Hédi Khelil
8 Novembre 2003
Dans la mise à jour d'un film, on sait l'importance capitale qu'accordent les sociétés de production occidentales à des travaux qui interviennent dans la dernière phase et dont peut dépendre la carrière d'un film, à savoir l'affiche, par exemple, ou le sous-titrage. Sous nos cieux, il est dommage, mis à part quelques exceptions, que de telles tâches ne soient pas envisagées avec l'attention et la conscience professionnelle requises.
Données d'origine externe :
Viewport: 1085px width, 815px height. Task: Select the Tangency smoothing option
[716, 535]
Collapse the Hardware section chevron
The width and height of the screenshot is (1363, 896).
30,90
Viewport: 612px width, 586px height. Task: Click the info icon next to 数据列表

La plupart des films tunisiens, des plus anciens aux plus récents, souffrent de toute évidence d'un problème d'adaptation des dialogues en arabe à la langue française et de défaillances incalculables au niveau des sous-titres. Si les films de certains cinéastes tunisiens professionnels qui sont de très bons francophones tels Moufida Tlatli, Abdellatif Ben Ammar, Férid Boughedir, Naceur Khémir et autres, s'illustrent par un sous-titrage impeccable, ce n'est malheureusement pas le cas d'autres cinéastes qui, par ignorance ou pressés par des contraintes diverses, accomplissent ce travail au pied levé dans l'improvisation et la précipitation les plus totales.
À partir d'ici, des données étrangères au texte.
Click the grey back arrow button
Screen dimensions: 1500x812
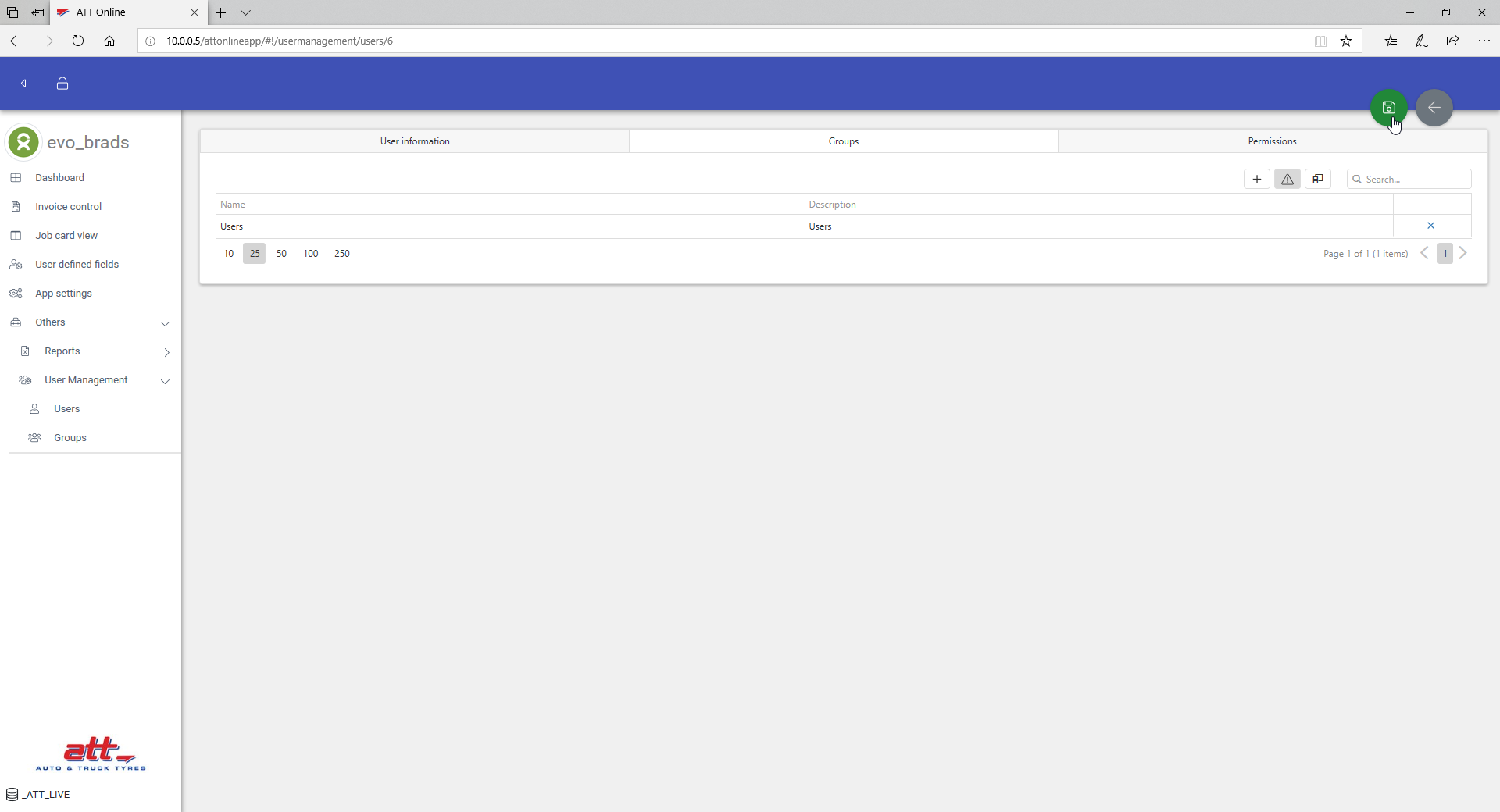pyautogui.click(x=1434, y=108)
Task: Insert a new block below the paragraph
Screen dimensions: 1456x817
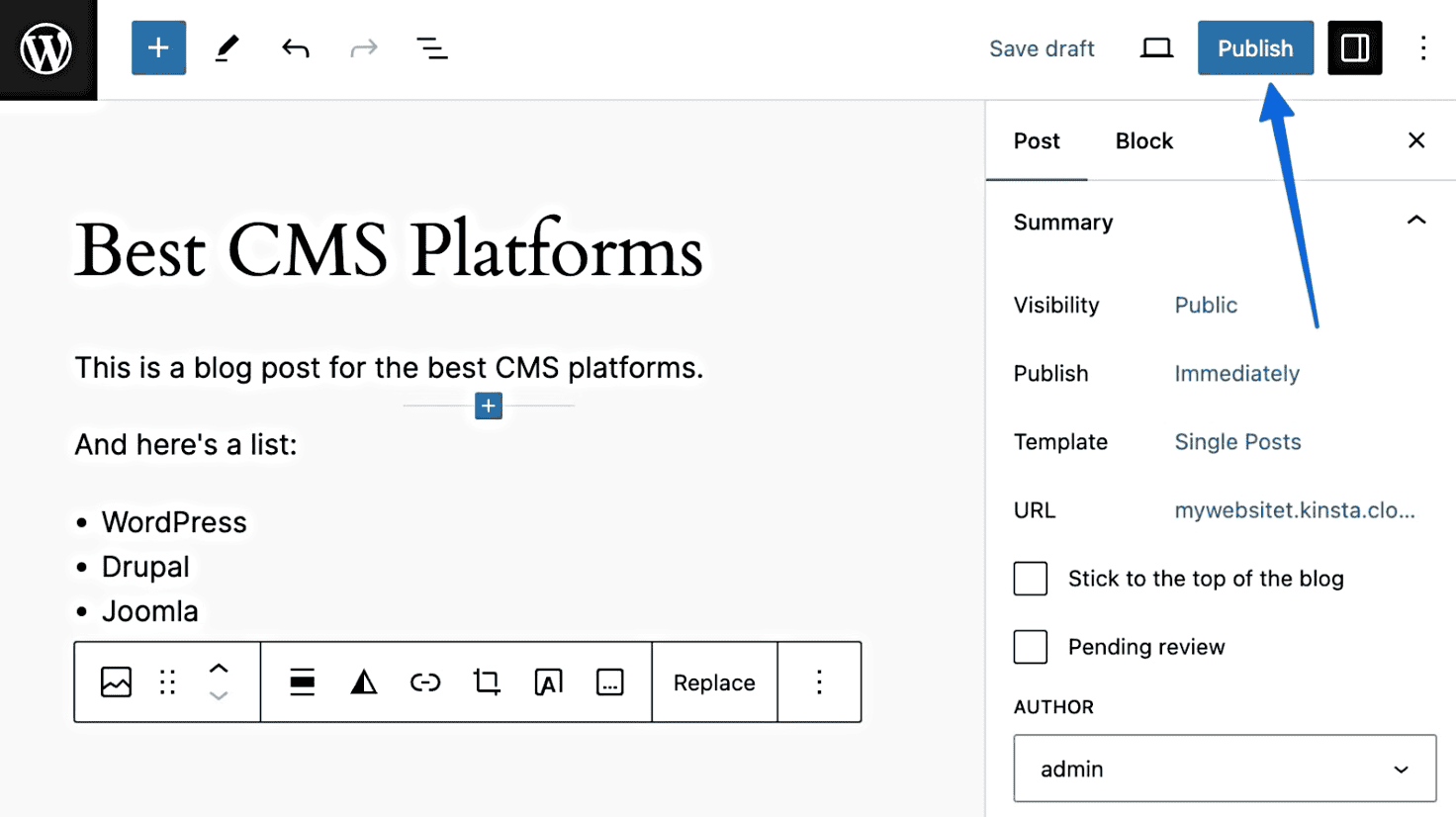Action: tap(487, 406)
Les sous-titres de plusieurs films tunisiens, entre courts et longs-métrages, sont bourrés de fautes d'expression et d'orthographe. Les exemples à cet égard sont nombreux et il serait fastidieux d'en faire un inventaire exhaustif. Dans un court-métrage de fiction réalisé récemment par un jeune cinéaste qui en est à son premier opus, une jeune fille accompagnée de son amoureux entrent par effraction, la nuit, dans une salle de théâtre. A un certain moment de leur virée nocturne, la comédienne chuchote à son compagnon cette expression dialectale : «Chichlkoû binâ», c'est-à-dire qu'ils «vont nous voir» ou «s'apercevoir de notre présence».
La traduction qui s'inscrit en bas de l'écran est la suivante : «On va nous noter». Ce n'est pas parce que le sous-titre ne doit pas excéder les 38 lettres d'usage et les 4 ou 5 secondes imparties à l'apparition du texte qu'il faudrait être nécessairement expéditif et désinvolte. Cela, sans compter les innombrables fautes de grammaire et de syntaxe qui émaillent les sous-titres.
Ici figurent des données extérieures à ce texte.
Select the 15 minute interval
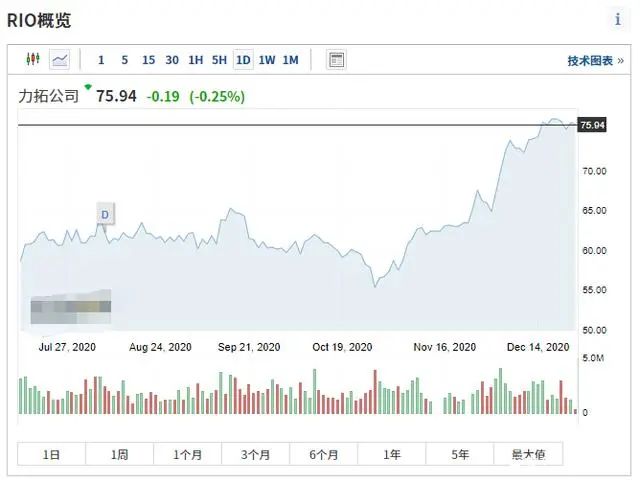 tap(148, 60)
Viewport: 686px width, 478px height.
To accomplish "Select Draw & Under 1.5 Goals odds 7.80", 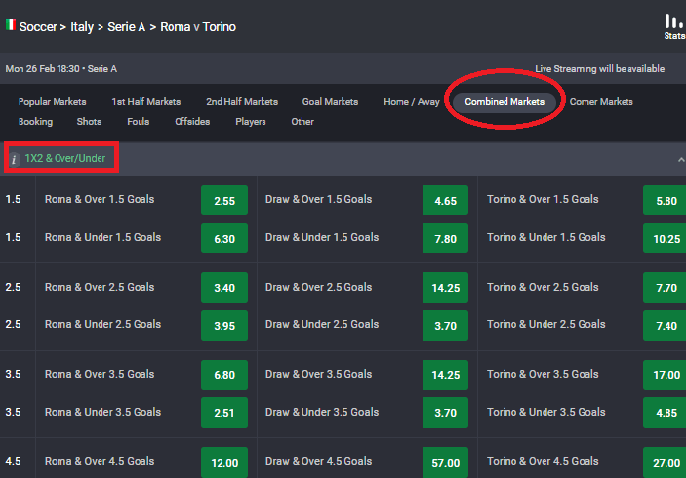I will tap(446, 239).
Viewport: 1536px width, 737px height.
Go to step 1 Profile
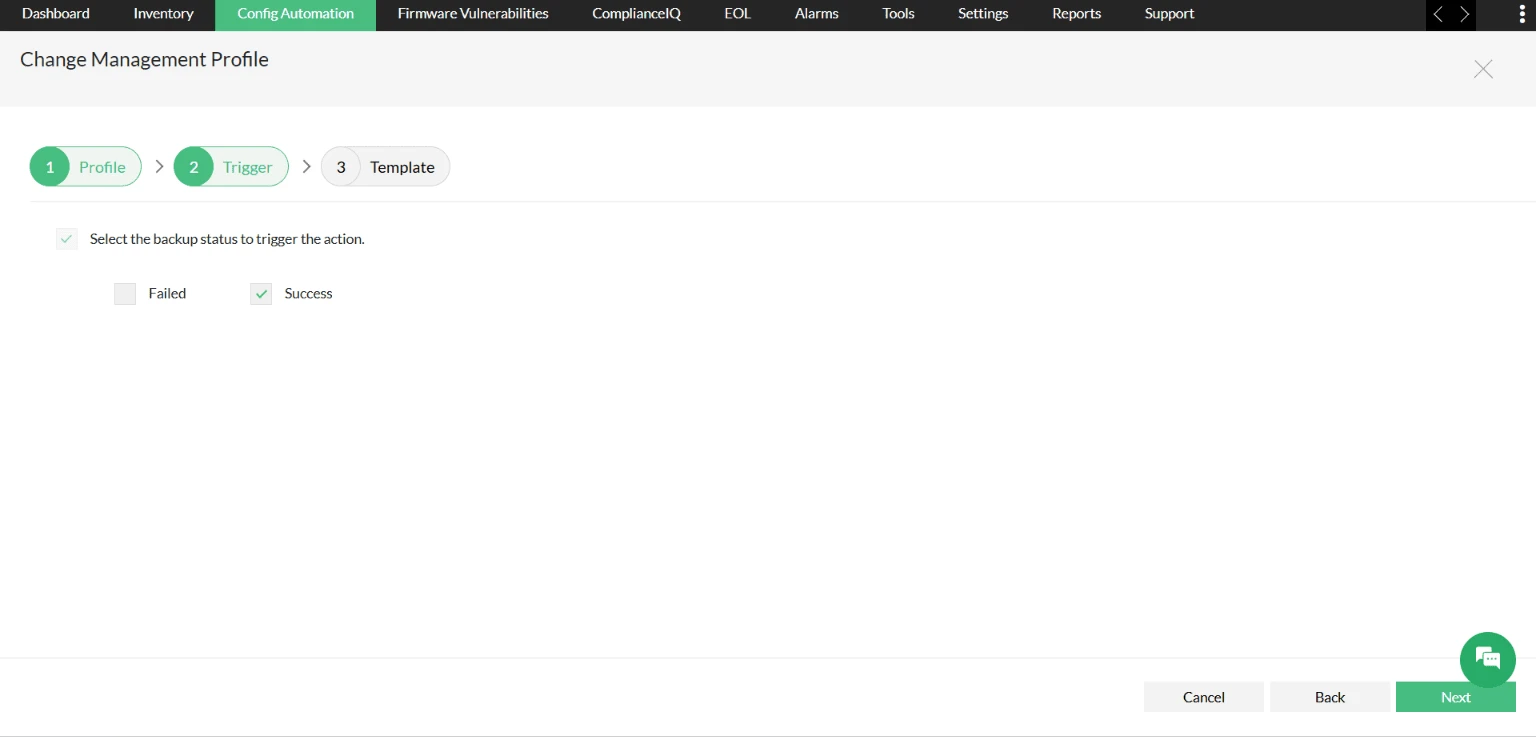pos(85,167)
Dans le budget global alloué à la réalisation d'un film, une somme conséquente devrait être consacrée, d'une manière ou d'une autre, aux sous-titres, entre autres. La bonne tenue d'un film tunisien, à l'étranger ou sur des chaînes européennes, n'est pas un atout négligeable. Les cinéastes ont évidemment un droit de regard sur le sous-titrage proposé, mais certains d'entre eux devraient avoir l'intelligence et la sagesse de confier de pareilles tâches à des spécialistes expérimentés et rodés.